Ohio, nos EUA, quer transformar Google em empresa de utilidade pública; entenda

Por Roseli Andrion | Editado por Claudio Yuge | 09 de Junho de 2021 às 21h20
Pixabay/Photo Mix

Água, luz, celular e internet são itens básicos nos dias de hoje. São conhecidos como serviços de utilidade pública justamente por isso. Agora, o Estado de Ohio, nos EUA, quer que o Google se declare como tal — e processou a companhia para que o faça.

Segundo Dave Yost, o advogado geral de Ohio, a empresa usa sua dominância para guiar os consumidores até seus próprios produtos. A ação não busca compensação financeira, mas quer impor algumas obrigações ao Google.

No pedido, Yost aponta que o Google “tem obrigação de apresentar conteúdo de outras fontes sem discriminação”. Além disso, pede que a companhia seja proibida de “priorizar seus produtos, serviços e websites em buscas e ofereça oportunidades iguais aos concorrentes”.

Imagem: Reprodução/Pixabay/Simon

A solicitação avalia que "os usuários de Ohio são prejudicados porque não podem tomar as melhores decisões, já que não recebem toda a informação”. Em uma busca por voos, por exemplo, o Google pode apresentar o Google Flights e impedir a apresentação de ofertas de concorrentes, ilustra o advogado geral.

Opinião semelhante na Suprema Corte

Uma opinião semelhante recente do juiz Clarence Thomas, da Suprema Corte americana, afirma que o Twitter e redes similares podem ser enquadrados em restrições da Primeira Emenda (apesar de não serem agências governamentais). Para ele, o direito à liberdade de expressão não impede que essas plataformas sejam reguladas.

Embora sejam digitais, segundo Thomas, esses serviços são muito parecidos com as operadoras tradicionais. “Assim como uma empresa de telefonia tradicional, eles carregam informação de um usuário para outro.” O Twitter foi mencionado especificamente pelo juiz por ter banido Donald Trump por incitar violência, mas ele diz que a mesma lógica se aplica a Facebook e Google.

Yost usa parte dos argumentos de Thomas na ação apresentada contra o Google e aponta que o sistema de busca da empresa tem 90% de participação de mercado. “Em relação a outros mecanismos de busca ele tem o diferencial de que mais pessoas o usam, o que cria dados que podem ser interpretados pelo algoritmo para refinar e melhorar os resultados."

Google diz que isso pode piorar resultados

O Google se manifestou em um comunicado. "A busca do Google oferece os resultados mais relevantes”, diz o documento. “Essa ação judicial vai tornar os resultados piores e dificultar o contato de pequenos negócios com os clientes. Os residentes de Ohio não querem que o governo trate o Google como uma empresa de gás ou eletricidade."

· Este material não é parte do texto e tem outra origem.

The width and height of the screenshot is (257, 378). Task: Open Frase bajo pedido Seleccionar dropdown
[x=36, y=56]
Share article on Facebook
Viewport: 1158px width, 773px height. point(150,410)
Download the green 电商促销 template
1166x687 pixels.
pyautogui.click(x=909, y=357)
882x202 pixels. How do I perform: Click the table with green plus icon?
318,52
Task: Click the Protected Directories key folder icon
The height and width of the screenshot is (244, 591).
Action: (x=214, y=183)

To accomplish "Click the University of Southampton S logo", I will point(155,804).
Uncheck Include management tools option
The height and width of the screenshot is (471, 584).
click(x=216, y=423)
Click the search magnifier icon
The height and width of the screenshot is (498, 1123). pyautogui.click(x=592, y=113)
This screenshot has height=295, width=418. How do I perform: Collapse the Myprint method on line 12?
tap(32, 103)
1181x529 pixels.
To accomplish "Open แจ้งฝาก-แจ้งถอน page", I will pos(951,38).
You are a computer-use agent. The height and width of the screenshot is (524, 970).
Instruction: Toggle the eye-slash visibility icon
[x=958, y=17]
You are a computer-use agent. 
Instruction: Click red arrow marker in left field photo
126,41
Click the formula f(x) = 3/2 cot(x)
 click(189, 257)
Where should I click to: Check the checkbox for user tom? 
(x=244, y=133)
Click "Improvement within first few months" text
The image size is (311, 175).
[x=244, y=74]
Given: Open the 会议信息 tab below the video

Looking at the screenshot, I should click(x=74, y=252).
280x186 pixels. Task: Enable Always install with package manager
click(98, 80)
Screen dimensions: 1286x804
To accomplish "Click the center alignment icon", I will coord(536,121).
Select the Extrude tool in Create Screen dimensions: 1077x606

Ainda segundo o Google, seu serviço de buscas não tem os atributos de operadoras tradicionais de telefonia ou energia, por exemplo. Entre as características dessas provedoras está a oferta de serviços por uma taxa a partir de concessões públicas.

Em resposta, Yost afirma que a lei de Ohio diz que uma entidade pode ser caracterizada como utilidade pública se a natureza de sua operação for de interesse público e se ela estiver disponível de forma indiscriminada. Além disso, ele aponta que os serviços oferecidos por uma empresa atingem o status de utilidade pública quando servem a uma parte significativa dos usuários de forma que seus métodos se tornam questão de interesse e bem-estar público.

Nos EUA, Ohio é o primeiro Estado a apresentar esse pedido à empresa na Justiça. O resultado do processo, ainda que seja local, pode servir como precedente em outras localidades dos Estados Unidos, e até em outros países, como o Brasil.